Cosa pensi circa il tuo settore a Napoli, le caratteristiche strutturali, organizzative e così via?

“Può sembrare un paradosso, ma in Campania vi è un eccessivo numero di centri che si occupano delle medesime patologie: da ciò deriva il fatto che il numero di patologie trattate vada a diluirsi e, di conseguenza, ogni singolo centro non diviene adeguatamente capace di fronteggiare le diverse patologie. In Inghilterra, invece, il tutto si concentra in pochi centri, per cui ognuno di essi è in grado di divenire SUPER SPECIALISTICO e capace di trattare il maggior numero di patologie possibili. Ad esempio, nella provincia di Napoli vi sono 10 neurochirurgie, 17 in tutta la Campania, per una popolazione di circa 3.000.000 di abitanti. A Cambridge la sola Neurochirurgia dell’Ospedale di Addenbrookes è in grado di coprire una popolazione di circa 3.500.000 abitanti.”

Inoltre, Pierluigi sottolinea le conseguenze delle problematiche economico-finanziarie, le quali limitano l’accesso agli strumenti d’avanguardia. Altro limite riguarda le scarse opportunità per i laureandi e la “possibilità per i giovani chirurghi di praticare sul campo, possibilità indispensabile per diventare e potersi definire un valido chirurgo”.

Un ulteriore motivo che ti spinge a restare lì?
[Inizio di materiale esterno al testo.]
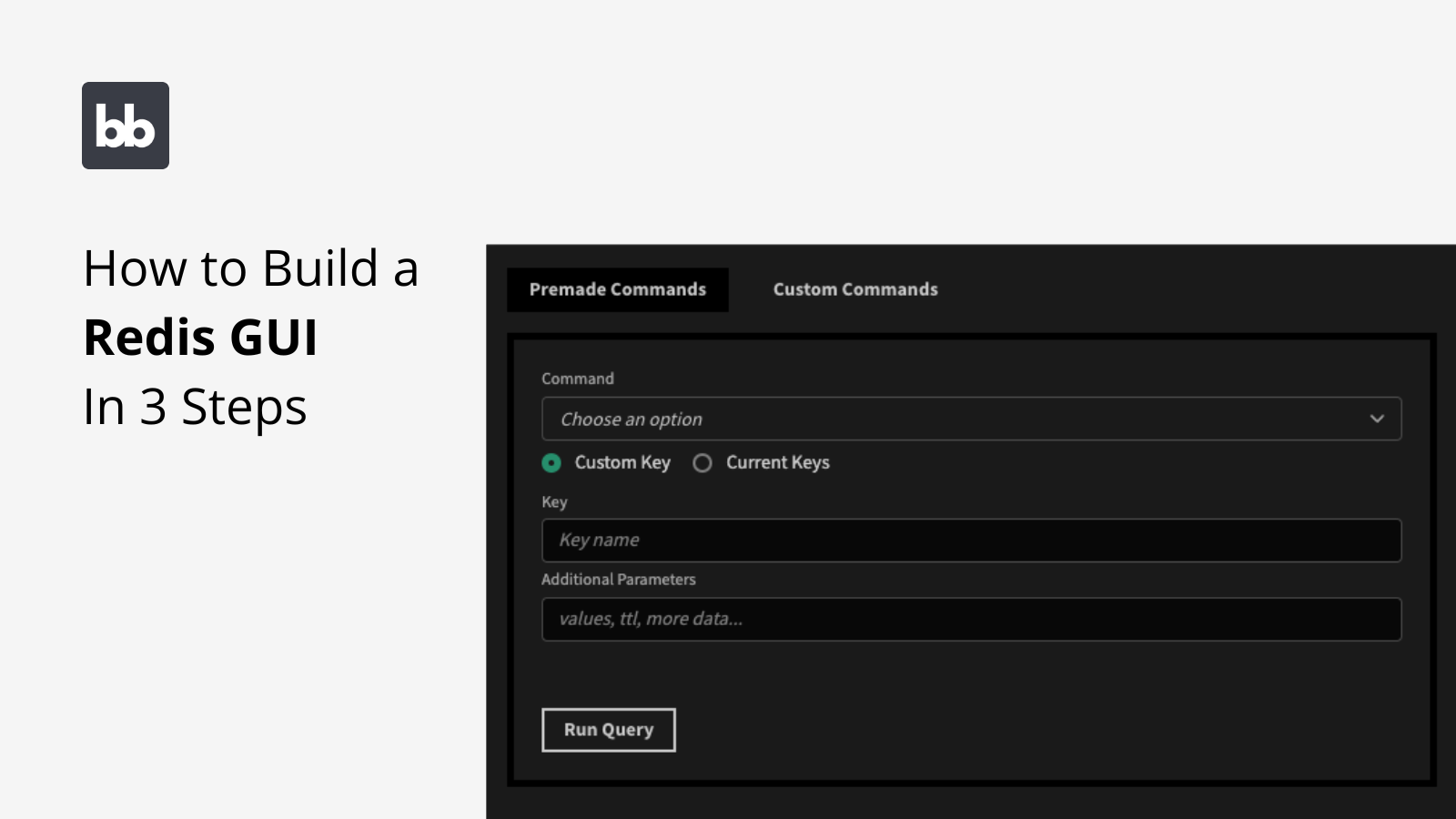Click the Key label above the input
The image size is (1456, 819).
pyautogui.click(x=554, y=501)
“Il clima di fiducia che caratterizza il rapporto medico-paziente, fiducia che viene alimentata da un reciproco scambio di ascolto e collaborazione, privo di quella Spada di Damocle di denunce contro i medici con la quale i miei colleghi in Italia sono costretti a convivere”.

Pierluigi Vergara, il quale attualmente si occupa di Neurochirurgia Vertebrale, ha inoltre praticato tecniche chirurgiche innovative, mai effettuate finora a Cambridge, ed effettuate solo in pochi centri nel mondo.

Un’eccellenza campana, dunque, che ha trovato all’estero, lo stimolo e il successo circa la propria professione. Dinamiche, purtroppo, frequenti all’interno di una generazione che scava e lotta per il suo posto nel mondo; ricordiamo, a tal proposito, l’esperienza di Antonio Bernardo, altro Neurochirurgo campano che opera all’estero, nello specifico negli Usa.

Le speranze covate, tuttavia, da chi è costretto a partire sono quelle circa la rinascitae la rivoluzione sana della propria terra, che produce ricchezze, generosamente,regalate al mondo.